I’ve been consistent about that “winning matters” principle for a long time.
Back in 2020, when the Lincoln Project became a thing, while I have never been anything close to a Republican, I was an early adapter to what they were doing because they sounded like they wanted to win. They ran ads like people that wanted to win. And when I would wear a Lincoln Project shirt in front of older people—especially older Black people—they loved it. They asked questions. To this day, my soon-to-be 94-year-old grandmother loves that I write for Lincoln Square because she understands that they are people who want to win.
I don’t agree with every Lincoln Square writer or op personality on 100% of the issues—and honestly, voters with functioning brains aren’t supposed to. If you agree with everybody on everything, you’re not in a coalition, you’re in a group chat where nobody reads anything past the headline.
Disagreeing on issues isn’t a flaw. It’s evidence you’re thinking. It’s evidence you’re weighing tradeoffs, priorities, lived experience, and strategy instead of just adopting whatever the loudest person on your timeline declared to be “the only moral position” five minutes ago. In a healthy democracy, disagreement is normal. It’s how you pressure-test ideas. It’s how you refine policy. It’s how you avoid turning politics into a church where everyone has to recite the same creed or get excommunicated.
So no, I don’t need ideological uniformity to work with people. I need a shared understanding of what the stakes are, and what it takes to win.
That’s why I don’t agree with every Lincoln Square writer or op personality on 100% of the issues. But the one thing I agree with all of them on is this: Democrats need to win. And I can work with that.
Because politics—real politics—is about compromise. It’s about building something out of competing priorities and coming to a conclusion that most people can live with, even if nobody gets everything they want. It’s about negotiating policy, not negotiating reality.
But—and this is the part MAGA keeps trying to blur—people’s humanity is not up for debate. Basic human rights are not supposed to be treated like a bargaining chip. Your bodily autonomy isn’t a “difference of opinion.” Equal protection under the law isn’t an “interesting conversation starter.” The right to exist safely in public shouldn’t depend on which party won the last midterm.
And too often, that’s exactly how MAGA—and Trump’s activist Supreme Court posture—treats it: like fundamental rights are negotiable, reversible, and subject to partisan preference. Like the Constitution is a menu and they can just send back anything that makes them uncomfortable.
So yes, disagreeing on policy? Normal. Healthy, even. But when one movement keeps acting like human dignity is optional—and the courts keep enabling it—that’s not a “good faith disagreement.” That’s a threat. And that’s why winning isn’t a hobby for me. It’s the baseline requirement for protecting people who don’t get the luxury of treating politics like entertainment.

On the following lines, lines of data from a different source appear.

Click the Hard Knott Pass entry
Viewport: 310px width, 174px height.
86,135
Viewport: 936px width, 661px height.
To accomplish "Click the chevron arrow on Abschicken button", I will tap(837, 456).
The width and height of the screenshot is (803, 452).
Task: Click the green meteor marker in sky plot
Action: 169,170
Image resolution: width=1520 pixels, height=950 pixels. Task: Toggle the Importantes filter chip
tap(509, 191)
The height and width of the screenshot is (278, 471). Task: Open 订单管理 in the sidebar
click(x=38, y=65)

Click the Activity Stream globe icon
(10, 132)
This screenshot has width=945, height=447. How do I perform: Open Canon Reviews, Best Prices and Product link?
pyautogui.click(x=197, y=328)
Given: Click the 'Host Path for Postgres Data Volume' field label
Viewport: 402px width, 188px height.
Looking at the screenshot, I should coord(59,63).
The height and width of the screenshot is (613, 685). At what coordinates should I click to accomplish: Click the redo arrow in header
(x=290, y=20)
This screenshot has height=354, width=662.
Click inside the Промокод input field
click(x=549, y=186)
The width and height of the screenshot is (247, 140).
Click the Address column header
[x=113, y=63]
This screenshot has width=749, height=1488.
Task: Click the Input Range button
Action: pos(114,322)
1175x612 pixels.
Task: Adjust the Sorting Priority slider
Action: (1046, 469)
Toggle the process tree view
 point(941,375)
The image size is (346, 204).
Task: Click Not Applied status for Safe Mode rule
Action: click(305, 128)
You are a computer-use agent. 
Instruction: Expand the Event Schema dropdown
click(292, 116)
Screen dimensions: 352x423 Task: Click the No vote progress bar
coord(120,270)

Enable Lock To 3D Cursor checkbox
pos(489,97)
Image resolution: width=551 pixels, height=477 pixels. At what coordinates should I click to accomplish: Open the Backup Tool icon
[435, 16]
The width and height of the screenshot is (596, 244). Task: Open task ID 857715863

So when Democrats hear “expand the Supreme Court” and start reacting like somebody just suggested arson, I need them to take a breath and get serious. The question isn’t whether this makes you feel warm inside. The question is whether you want consequences for lawlessness and a Court that can function as a backstop instead of an accelerant.
Because if Democrats keep treating power like it’s tacky, Republicans are going to keep treating power like it’s oxygen.
And I’m not interested in being morally correct in the ruins. I’m interested in Democrats winning—so we can actually do the job.
So here’s the ask: act like winning is the first policy. Stop treating elections like a referendum on your personal purity and start treating them like the hiring decision they are. Vote in every race. Drag two people with you. Donate if you can. Volunteer if you can’t. Show up to the boring meetings. Pressure Democrats in the primaries and then back the nominee in the general like you understand what the alternative is. And when 2028 comes, don’t let them flinch—demand court expansion be said out loud, defended with facts, and pursued with urgency.